NIPS 2017
Mon Dec 4th through Sat the 9th, 2017 at Long Beach Convention Center
Reviewer 1
This paper proposes the use of a Hourglass net with associative embeddings to generate a graph (relating objects and their relationships) from an image. The model is presented as one of end-to-end learning. The Hourglass net provides heatmaps for objects and relationships, feature vectors are extracted from the top locations in the heatmaps and used with FC layers for predicting object-classes, bounding boxes and relationships among objects. Associate embeddings are used to link vertexes and edges, each vertex having an unique embedding. Experimental results show the high performance of the proposed methodology.
I think this is a valuable work, yet I have doubts on whether it meets the NIPS standards.

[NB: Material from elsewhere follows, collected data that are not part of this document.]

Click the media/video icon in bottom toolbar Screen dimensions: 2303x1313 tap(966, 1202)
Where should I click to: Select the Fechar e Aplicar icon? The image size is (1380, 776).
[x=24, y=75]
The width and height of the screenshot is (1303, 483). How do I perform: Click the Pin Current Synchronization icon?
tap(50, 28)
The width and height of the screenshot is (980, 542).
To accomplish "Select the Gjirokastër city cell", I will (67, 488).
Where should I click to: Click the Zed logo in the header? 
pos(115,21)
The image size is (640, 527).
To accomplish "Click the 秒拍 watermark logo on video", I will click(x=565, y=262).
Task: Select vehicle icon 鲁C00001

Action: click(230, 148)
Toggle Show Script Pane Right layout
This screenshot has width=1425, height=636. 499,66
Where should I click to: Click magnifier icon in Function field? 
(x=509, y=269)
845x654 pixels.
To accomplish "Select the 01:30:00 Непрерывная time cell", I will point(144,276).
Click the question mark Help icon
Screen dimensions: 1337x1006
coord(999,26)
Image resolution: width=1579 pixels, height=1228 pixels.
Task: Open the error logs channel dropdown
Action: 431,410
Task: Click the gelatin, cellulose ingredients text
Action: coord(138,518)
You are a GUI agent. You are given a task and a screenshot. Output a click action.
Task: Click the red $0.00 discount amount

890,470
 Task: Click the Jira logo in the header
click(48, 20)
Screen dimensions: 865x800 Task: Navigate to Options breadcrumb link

On the one hand,
* the performance of this methodology is quite good in the approached subtasks. On the other hand, the novelty/originality of this work is somewhat limited:
* it is based in a standard Hourglass network, standard in the sense that nothing novel seems to be added to the network, it simply estimates heatmaps and the FC layers provide estimates
* it incorporates associative embeddings to generate the graph. Whereas this is an interesting approach, it is quite similar as the way it is used in [20] https://arxiv.org/pdf/1611.05424.pdf
Hence, this work is another use for Hourglass-nets + associative embeddings as proposed in [20] obtaining good performance. I do not think this is enough contribution to be presented at NIPS.
Further detailed comments:
* The authors themselves acknowledge one of their contribution is a "November el use" of associative embeddings. Whereas I agree there is novelty on the usage of this methodology, the contribution in this side is limited (in the nips sense)
* The authors fail at explaining both, the details and intuition of the proposed methodology (in all parts of the paper, but mostly in the intro, where this info is mostly important). The authors, assume the reader has the same degree of understanding of their proposed methodology ( not only of general technical stuff related to the approach, but also of methodology itself), making it kind of tedious to read the paper, and a bit complicated to follow it
* Authors should make more explicit the differences and emphasize the importance of the contribution of this paper, certainly it is a different problem than that approached in [20], but is that difference enough contribution as to publish a paper in NIPS?, please argue on the differences and provide arguments supporting the strength of your contribution
I removed a comment on overlap, my recommendation is not based on such assumption
Typo
* "them. [18]"
Reviewer 2
With this paper the authors evaluate the feasibility of a cnn-based approach to produce graphs of entities and relation between them directly from the raw image pixels. As for many papers following this kind of path, this study is a bit lacking in details and experimental evaluation, however it suggests an interesting approach.
Reviewer 3
Overall Summarization:
This paper is an application of "Associative Embedding: End-to-End Learning for Joint Detection and Grouping"[20]. The author apply existing techniques from [20] to the task of detecting scene graphs from images. They first convert scene graph generation as a spatial graph detection problem, apply [20] to inference the spatial location of vertices as well as edges and group them together to form the outputs. The entire pipeline is well engineered and produces very impressive result. Despite the performance improvement, little technical novelty with regard to machine learning is introduced in the paper.
Detailed Comments:
- Section 3.2 Connecting elements with associative embedding
* There is little justification about L_{push}. Why it is necessary to change this penalty term from the one described in [20]? Is there any empirical justification?
- The writing and organization of paper needs improvement, a few places needs more explanations:
1) "We construct a reference vector … output distributions produced at each slot" (Line 227 - 228): How bounding box anchor is converted into a reference vector seems not clear.
2) "The input is 512x512 image …"(Line 240-241): What preprocessing steps is used here? Did you perform resize or crop or any other operations to the original image?
3) "If provided with a large set of detections…"(Line 251 - 254): How this additional input are incorporated after several layers of convolution and pooling is applied to the input image? Is there a sub-network or any kinds of fusion?
4) In figure 4, what does each slots mean in this figure?
Reviewer 4
Although I am totally no expert in this field, this looks a solid paper to me.